:: WORK TASK ::
Starting at the line that contains "The image size is (1440, 810).", transcribe every remaining line of the data below exactly, and omit all pictures.

Data records

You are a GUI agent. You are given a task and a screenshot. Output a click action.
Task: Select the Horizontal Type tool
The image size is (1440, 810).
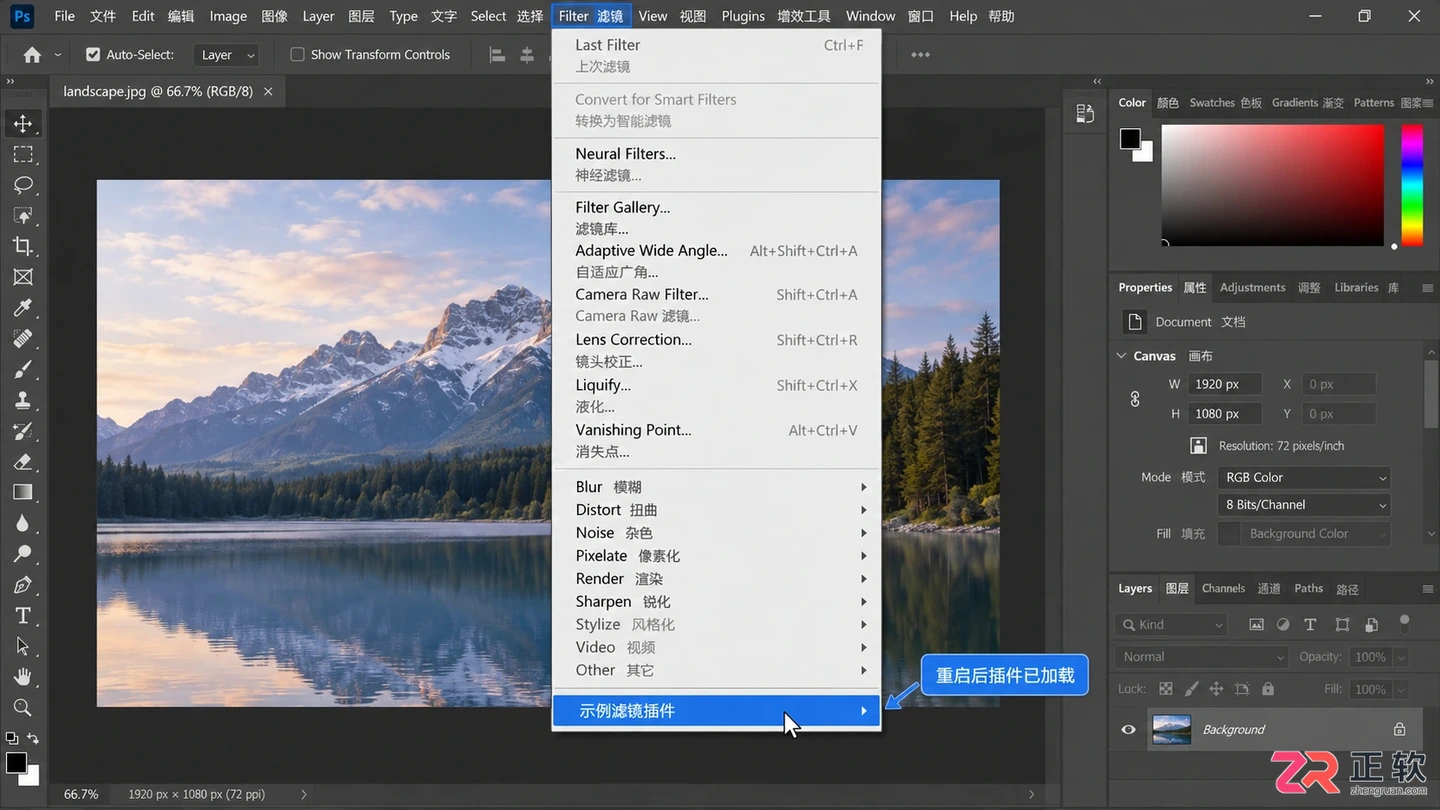coord(23,616)
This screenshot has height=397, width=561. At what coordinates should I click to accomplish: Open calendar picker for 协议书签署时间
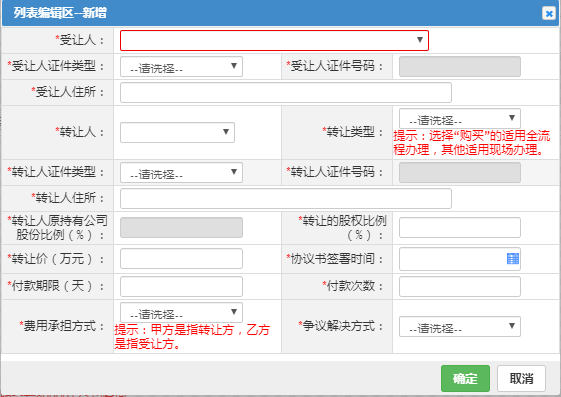pyautogui.click(x=513, y=259)
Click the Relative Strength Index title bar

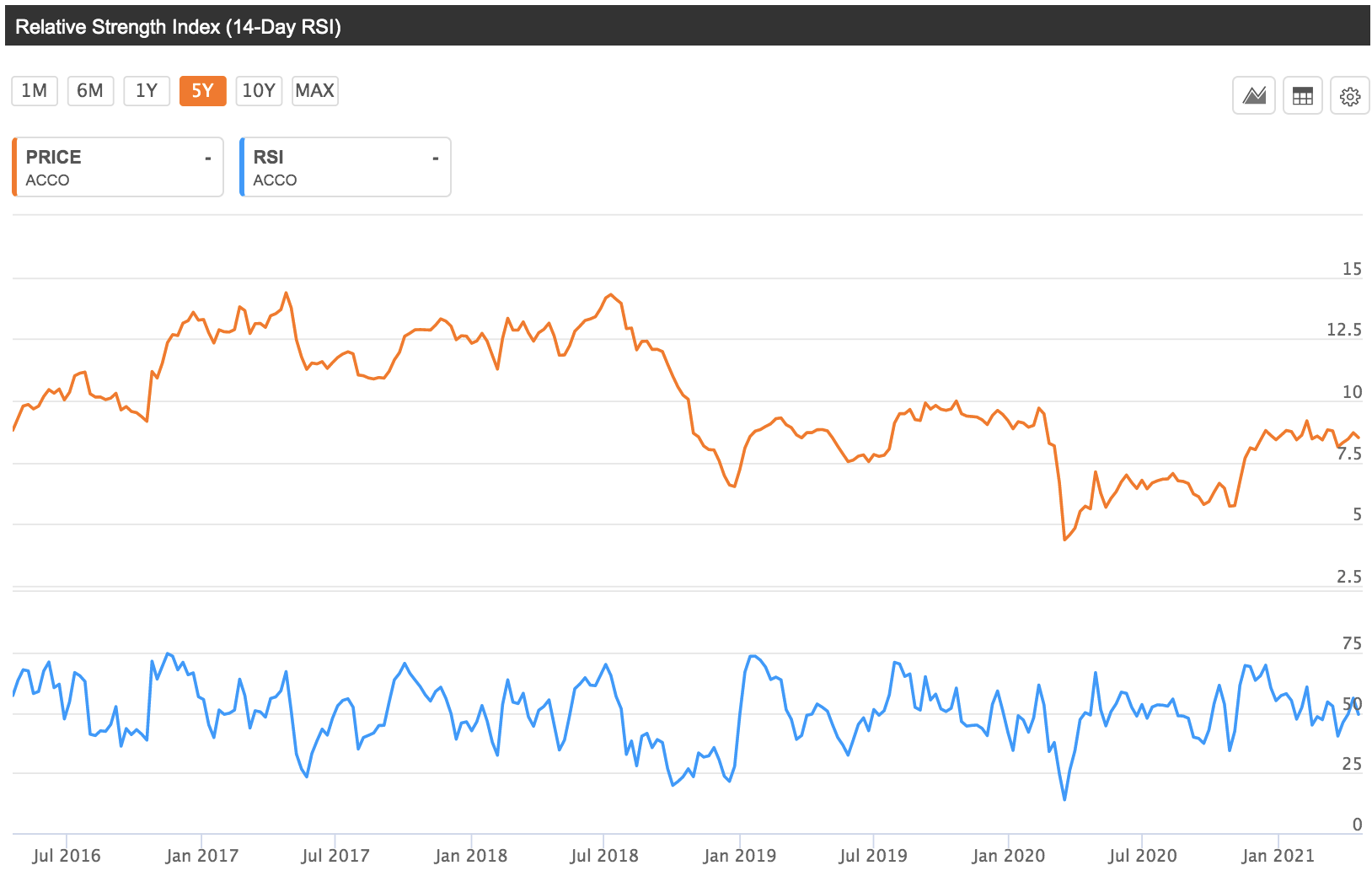point(180,26)
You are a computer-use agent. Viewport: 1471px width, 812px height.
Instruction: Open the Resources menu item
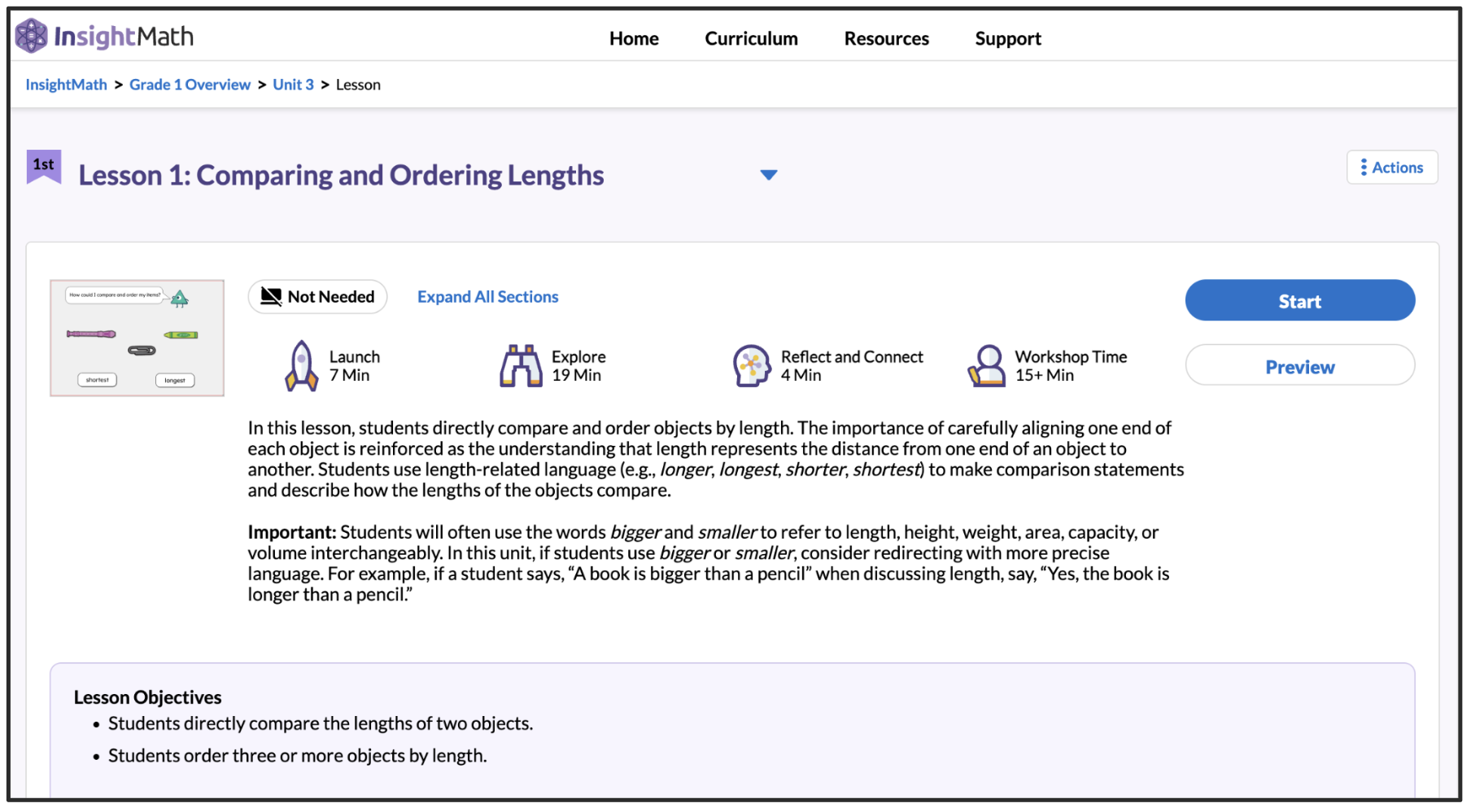pos(886,38)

:: ANSWER AREA ::
The image size is (1440, 810).
coord(23,616)
This screenshot has height=397, width=561. At what coordinates should I click to accomplish: Open calendar picker for 协议书签署时间
pyautogui.click(x=513, y=259)
Click the Relative Strength Index title bar

point(180,26)
You are a computer-use agent. Viewport: 1471px width, 812px height.
Instruction: Open the Resources menu item
pos(886,38)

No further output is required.